**WRITTEN EXERCISE**
Scale everything in the material from the line containing "PUBBLICITA' (284, 57)" down to the line containing "Registra (373, 25)", both ends included, and give only those lines again, with their requests unchanged. Multiply every click coordinate in the answers by 2.3 and round to whole numbers, with halves rounded up.

┌────────

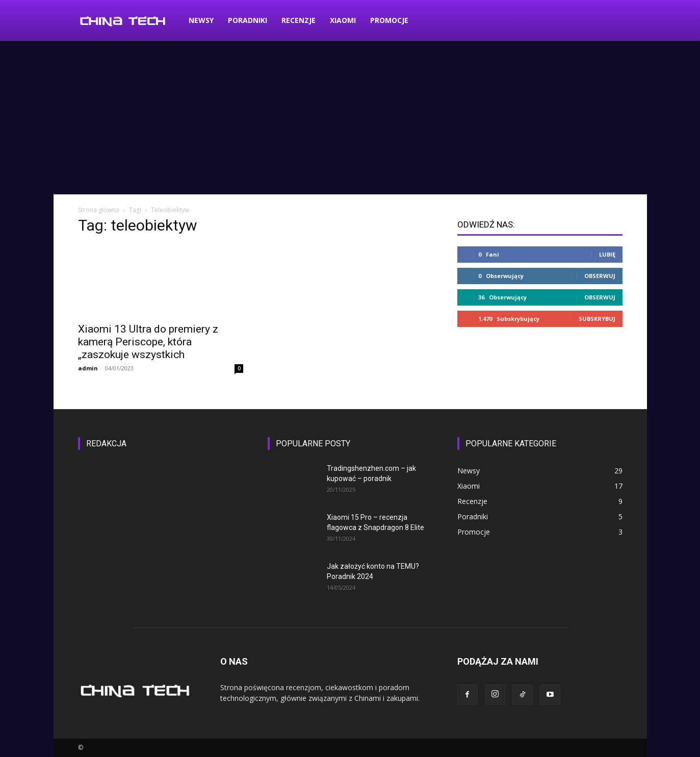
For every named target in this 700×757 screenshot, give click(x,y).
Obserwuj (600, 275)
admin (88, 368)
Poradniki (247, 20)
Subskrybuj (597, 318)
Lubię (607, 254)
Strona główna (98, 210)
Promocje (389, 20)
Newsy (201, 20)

└────────
┌────────

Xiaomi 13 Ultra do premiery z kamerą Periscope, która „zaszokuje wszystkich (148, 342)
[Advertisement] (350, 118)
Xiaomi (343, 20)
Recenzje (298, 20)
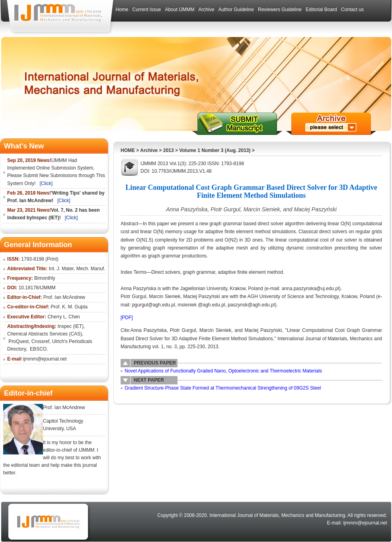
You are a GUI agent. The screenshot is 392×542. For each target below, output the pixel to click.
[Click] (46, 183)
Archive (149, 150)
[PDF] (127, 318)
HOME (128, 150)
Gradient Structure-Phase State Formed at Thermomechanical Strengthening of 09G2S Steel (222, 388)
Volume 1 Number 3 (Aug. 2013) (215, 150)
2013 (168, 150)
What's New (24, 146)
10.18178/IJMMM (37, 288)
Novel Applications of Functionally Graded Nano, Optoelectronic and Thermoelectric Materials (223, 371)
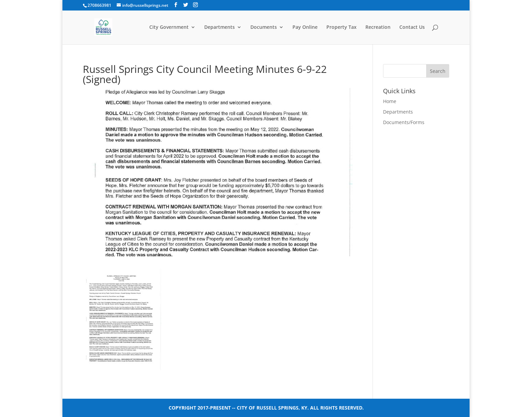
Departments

└────────
┌────────

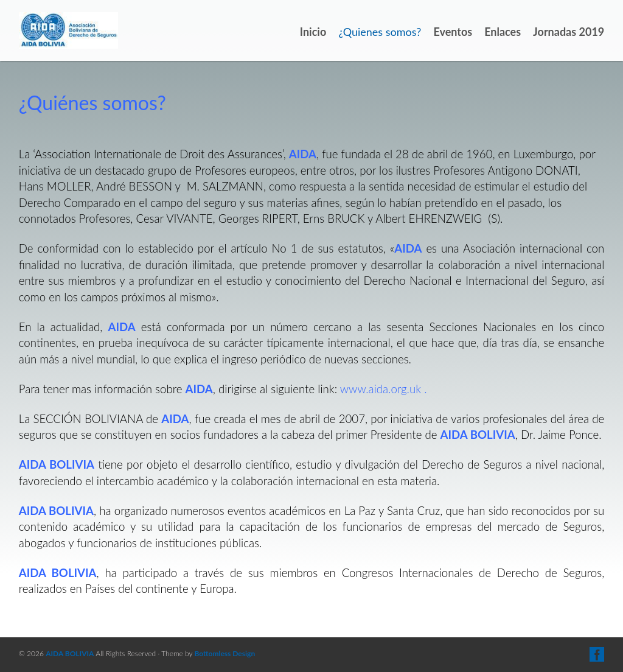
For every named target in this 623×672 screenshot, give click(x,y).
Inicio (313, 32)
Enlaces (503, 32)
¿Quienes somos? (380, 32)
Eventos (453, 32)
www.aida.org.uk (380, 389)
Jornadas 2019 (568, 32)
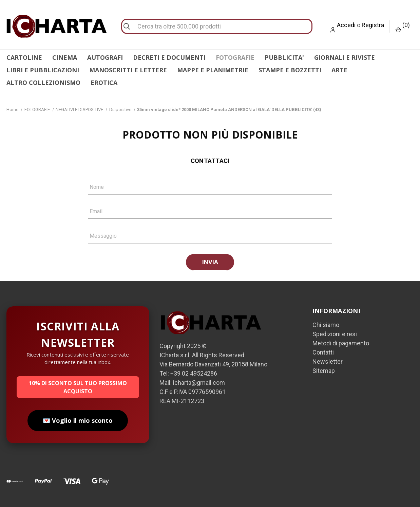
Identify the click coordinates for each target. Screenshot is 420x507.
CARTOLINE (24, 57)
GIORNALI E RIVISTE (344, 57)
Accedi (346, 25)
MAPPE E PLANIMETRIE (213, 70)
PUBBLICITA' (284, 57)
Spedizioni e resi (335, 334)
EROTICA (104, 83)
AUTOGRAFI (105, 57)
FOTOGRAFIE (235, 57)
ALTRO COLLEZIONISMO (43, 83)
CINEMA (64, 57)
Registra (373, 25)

└────────

**FINAL RESULT**
PUBBLICITA' (653, 131)
Spedizioni e resi (771, 768)
EROTICA (239, 191)
AUTOGRAFI (242, 131)
FOTOGRAFIE (541, 131)
ALTRO COLLEZIONISMO (99, 191)
CINEMA (147, 131)
Registra (858, 58)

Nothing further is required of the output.